→ **Data listing**:
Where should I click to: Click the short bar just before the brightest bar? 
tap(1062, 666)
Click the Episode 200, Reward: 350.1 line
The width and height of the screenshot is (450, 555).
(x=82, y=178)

→ **Work required**: Give back all the data exactly as written.

→ **Expected answer**:
Where should I click to: Click the short bar just before the brightest bar? 
tap(1062, 666)
Click the Episode 200, Reward: 350.1 line
The width and height of the screenshot is (450, 555).
(x=82, y=178)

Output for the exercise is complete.